> Work order: Word for word, set down the lines from the one that contains "Viewport: 1154px width, 680px height." through the final line of the data; no pictures belong in the copy.
═════ Stored data
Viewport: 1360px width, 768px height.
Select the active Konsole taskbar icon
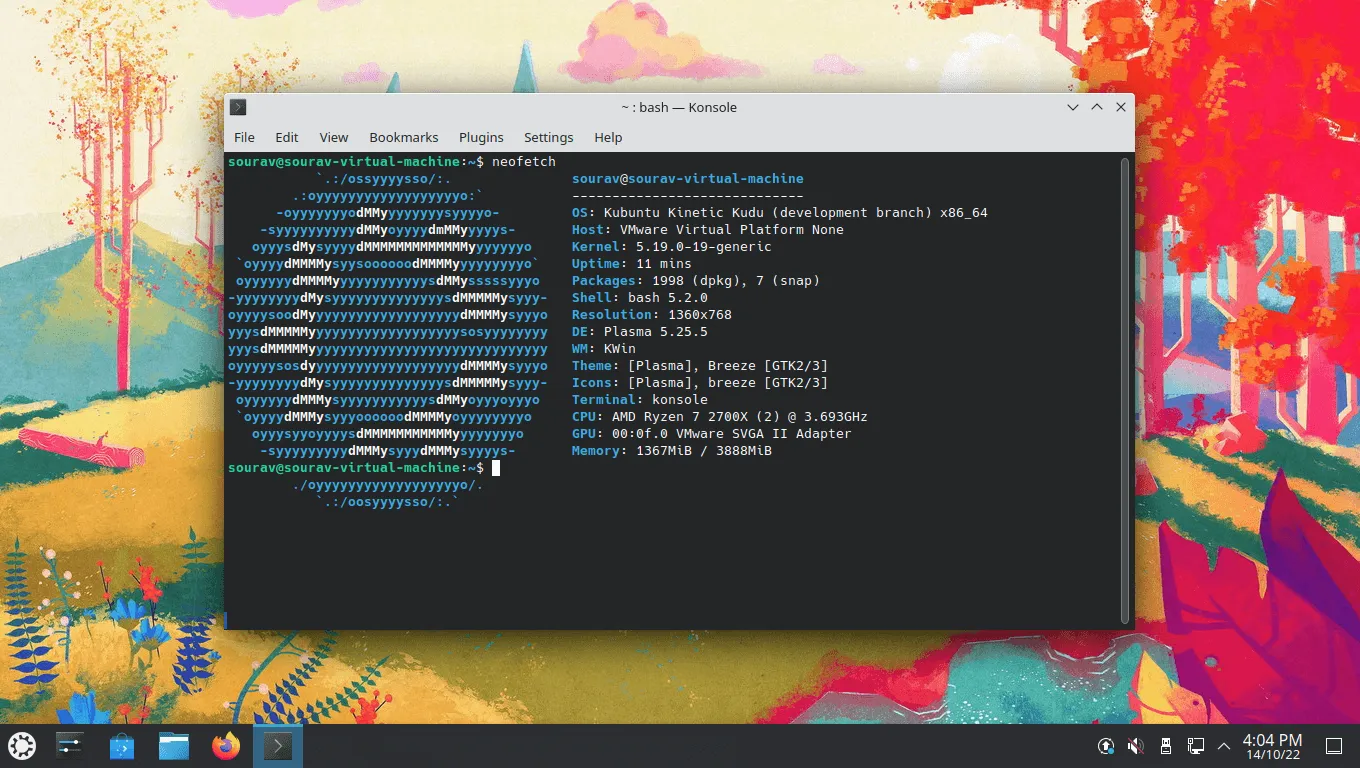277,745
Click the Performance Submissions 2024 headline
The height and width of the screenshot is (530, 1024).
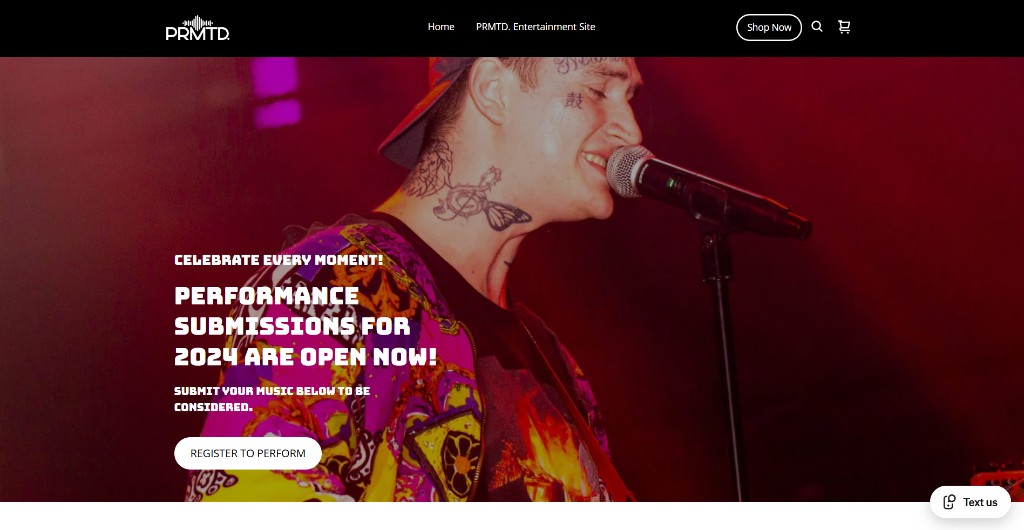[x=306, y=326]
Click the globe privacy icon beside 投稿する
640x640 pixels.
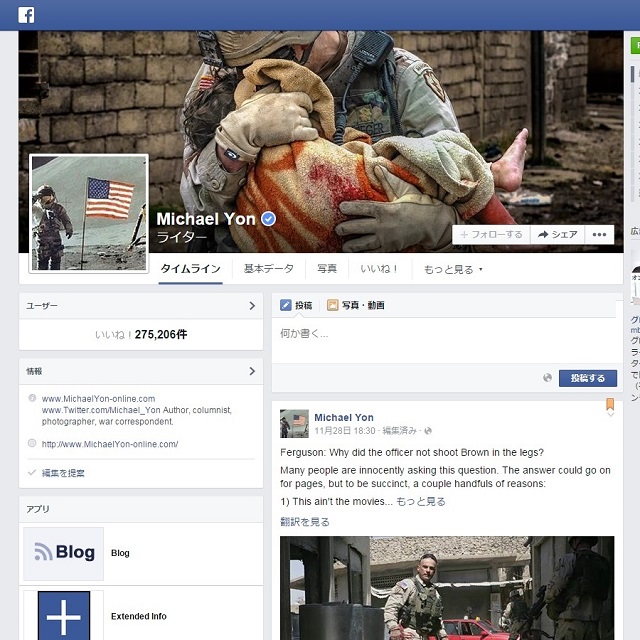coord(547,378)
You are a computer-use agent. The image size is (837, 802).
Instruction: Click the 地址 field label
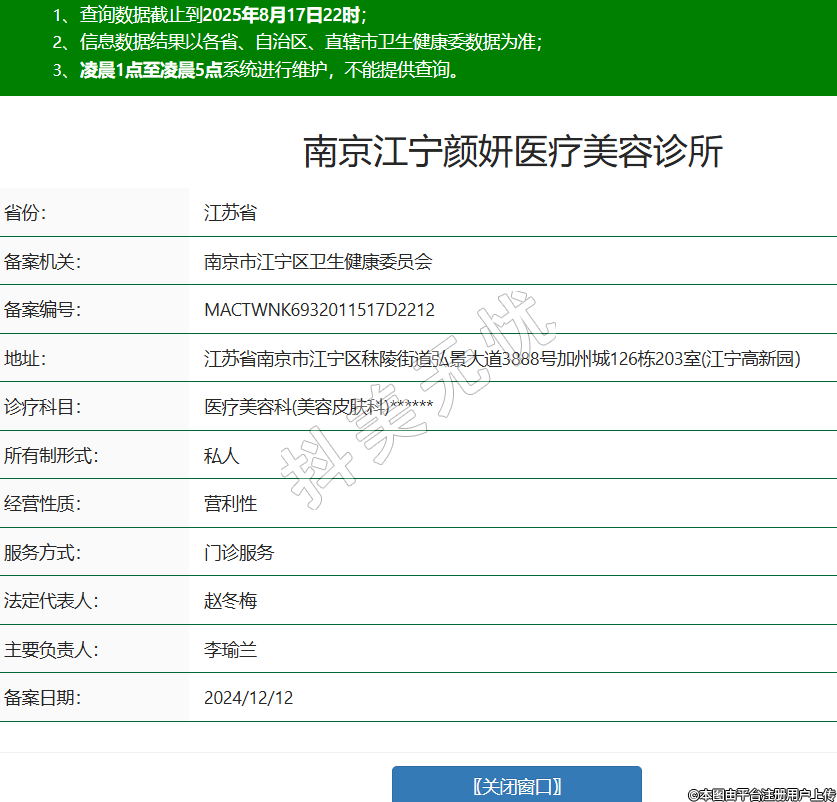(25, 359)
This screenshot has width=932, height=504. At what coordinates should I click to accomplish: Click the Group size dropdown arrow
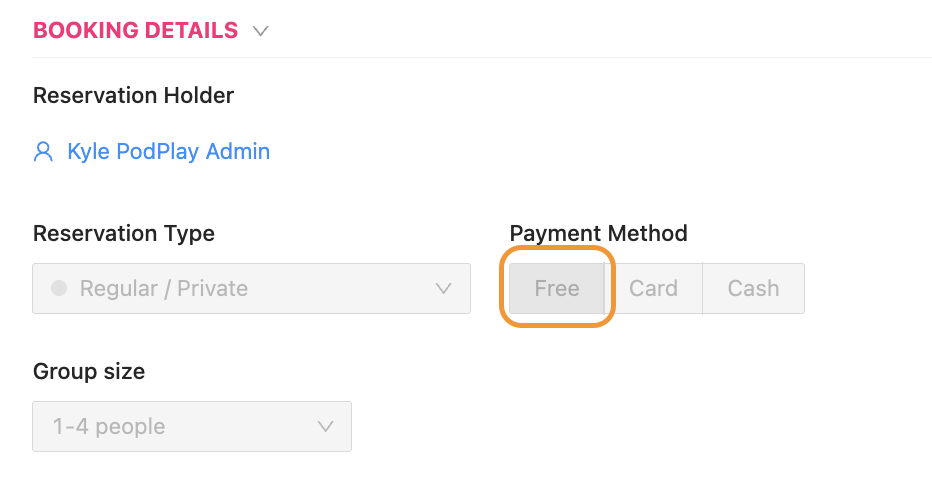[325, 426]
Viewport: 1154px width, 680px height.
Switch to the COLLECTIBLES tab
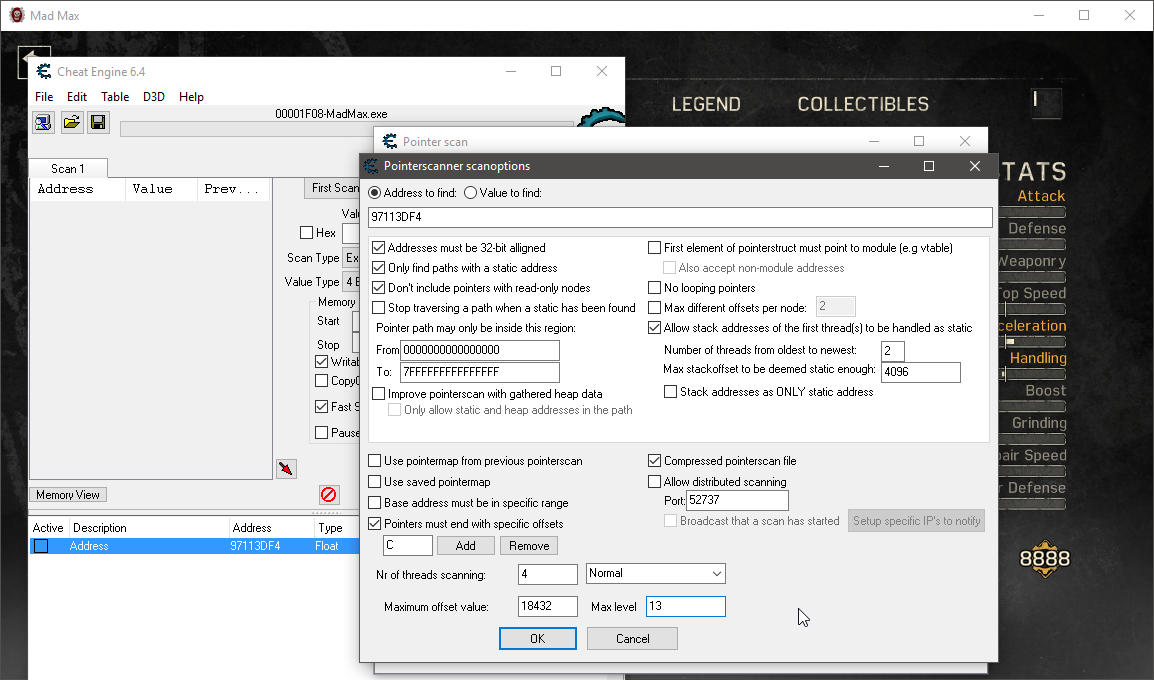click(x=862, y=104)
══════════
> Solution to this task:
Viewport: 1154px width, 680px height.
Switch to the COLLECTIBLES tab
click(x=862, y=104)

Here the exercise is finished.